### CONSIGNES
- a) Recopiez mot pour mot tout ce qui va de « Après des années » jusqu'à « mitigé (voir p.79). » dans l'article sur le marché du livre en Belgique.
- b) Reprenez l'article sur le marché du livre en Belgique là où il s'interrompt.

### EXTRAIT
▽

Le 18 décembre, Luce Wilquin, figure historique de l'édition littéraire en Belgique, envoyait une lettre à ses auteurs pour leur annoncer qu'elle arrêtait de publier. Avant de prendre cette décision, elle a cherché en vain un repreneur pour son catalogue de plus de 550 titres. En juin, une autre institution quittait le monde des lettres wallonnes, puisque la librairie Decallonne, qui trônait depuis 148 ans sur la Grand-Place de Tournai, a fait faillite. La Belgique du livre traverse une période difficile à lire, où beaucoup de repères disparaissent. « Le marché est fragilisé avec certains signaux inquiétants, analyse Thibault Léonard, qui a repris Mardaga en janvier 2017. Des acteurs historiques disparaissent, la librairie connaît une période chahutée avec la mise en place d'une réglementation des prix, il y a des incertitudes sur les stratégies que vont adopter Dilibel (Hachette) et Interforum (Editis) suite à la suppression de la tabelle. D'un autre côté, des chaînes françaises comme Furet du nord ou Cultura ont fait savoir leur intérêt pour le marché belge. »
Prix unique
Le Furet du nord a racheté l'an passé les librairies Libris Agora de Namur et de Louvain, tandis que Cultura a envoyé une équipe pour prospecter en Belgique. Ces chaînes intègrent un paysage de la librairie marqué par la présence de deux enseignes inconnues en France : Club (44 magasins dans tout le pays et 3 dans les aéroports), qui a réalisé une très bonne année 2018 (+ 8 %), et la spécialisée en bande dessinée Slumberland, associée depuis trois ans à BD World (11 librairies). Ces derniers ont passé le 20 décembre un accord avec l'application de commande de BD Bubble, et constatent déjà des retombées bien plus positives qu'un site Internet marchand trop cher en gestion. « Le monde du livre se doit de passer d'une industrie de produits à une industrie de service », martèle Cédric De Waele, chargé du marketing chez Slumberland. D'autant plus que les points de vente ne se concurrencent plus sur les prix.
Après des années de tractations, un décret réglementant le prix du livre a été voté et mis en application en Wallonie le 1er janvier 2018. Il est en passe d'être aussi mis en place à Bruxelles, région bilingue, après un accord tripartite en décembre. De plus, la tabelle - surcoût de 12 % à 15 %, appliqué sur les livres diffusés et distribués par Dilibel et Interforum Benelux - est amenée à être progressivement supprimée en 2021. Depuis le 1er janvier, elle est réduite à 8 %. La portée symbolique de ces mesures est forte, le bilan économique mitigé (voir p.79).
Cette mutation profonde des règles du marché intervient alors que l'activité dans les points de vente s'est inscrite en baisse en 2018. Selon Patrick Moller, le directeur général de Dilibel, qui, avec Interforum Benelux, réalise la moitié des ventes, le marché en Belgique serait à - 2,5 %, par rapport à 2017. Interforum Benelux confirme une baisse de chiffre d'affaires et de volumétrie pour 2018. « La littérature générale progresse légèrement sauf sur les hypers bests, note Patrick Verhelpen, le directeur commercial pour le Benelux. Les familles pratique et jeunesse sont mises en difficulté suite au prix fixe tandis que les dictionnaires et le parascolaire sont en relative régression. »

△

### MATÉRIEL FOURNI
▽

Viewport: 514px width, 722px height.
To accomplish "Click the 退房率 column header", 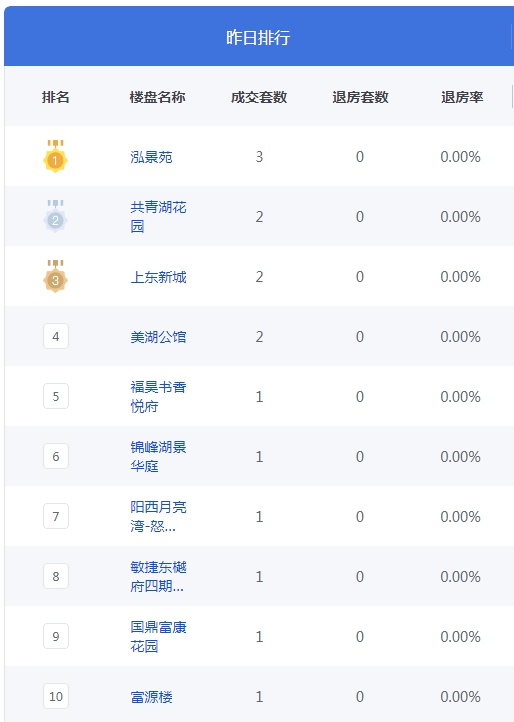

△

### RÉPONSES
- a)
Après des années de tractations, un décret réglementant le prix du livre a été voté et mis en application en Wallonie le 1er janvier 2018. Il est en passe d'être aussi mis en place à Bruxelles, région bilingue, après un accord tripartite en décembre. De plus, la tabelle - surcoût de 12 % à 15 %, appliqué sur les livres diffusés et distribués par Dilibel et Interforum Benelux - est amenée à être progressivement supprimée en 2021. Depuis le 1er janvier, elle est réduite à 8 %. La portée symbolique de ces mesures est forte, le bilan économique mitigé (voir p.79).

- b)
Les hypermarchés, contrairement à ce qui se passe en France, sont un maillon très fort de la chaîne du livre et progressaient encore en 2017. Les distributeurs assurent le rack jobbing (gestion du rayon concédée au fournisseur), les commandes et les retours, ce qui rend le rayon très performant. L'interdiction de faire des promotions sur la nouveauté a eu un impact sur leur performance en 2018 (- 20 % pour Dilibel) d'autant plus qu'une modification structurelle dans certains hypermarchés (Carrefour, Makro) a entraîné une réduction du nombre de points de vente et de l'offre sur l'ensemble du territoire. Par exemple, deux Carrefour ont fermé, et celui de Mont-Saint-Jean, le plus important, a fait des travaux pendant six mois.
Chez Média Diffusion, Anne Lardot, la directrice des ventes Belgique, évoque une année « en dents de scie », tandis que Kamel Yahia, directeur export de Madrigall, constate des ventes similaires à 2017 grâce à la programmation (Harry Potter, Game of thrones, Le lambeau ou les 70 ans d'Alix chez Casterman). Avec 74 % du marché belge francophone constitué de livres importés, les meilleures ventes diffèrent peu de celles données en France. Le réseau Fnac en Belgique, 11 magasins, affiche comme trio de tête un livre sur le permis de conduire, La disparition de Stephanie Mailer de Joël Dicker et La vraie vie d'Adeline Dieudonné, phénomène en France mais plus encore outre-Quiévrain (15 % des ventes), car la primo-romancière est bruxelloise.
Un marché sous influence
Avec un public de 4,6 millions de francophones, les éditeurs belges sont obligés de penser en dehors des frontières : 62 % de la production est exportée selon les données de l'Asso-ciation des éditeurs belges (Adeb). Comme la plupart de ses confrères, Nevicata réalise 10 à 15 % de son chiffre d'affaires en Belgique. « Je suis passé par Racine, éditeur plus centré sur le belgo-belge, et c'est la leçon que j'ai retenue : il faut se focaliser sur la France pour se donner une chance commercialement », raconte Paul-Erik Mondron, directeur de Nevicata, qui, comme la plupart de ses confrères, ne réalise que 10 % de ses ventes en Belgique. La difficulté reste de trouver un diffuseur en France.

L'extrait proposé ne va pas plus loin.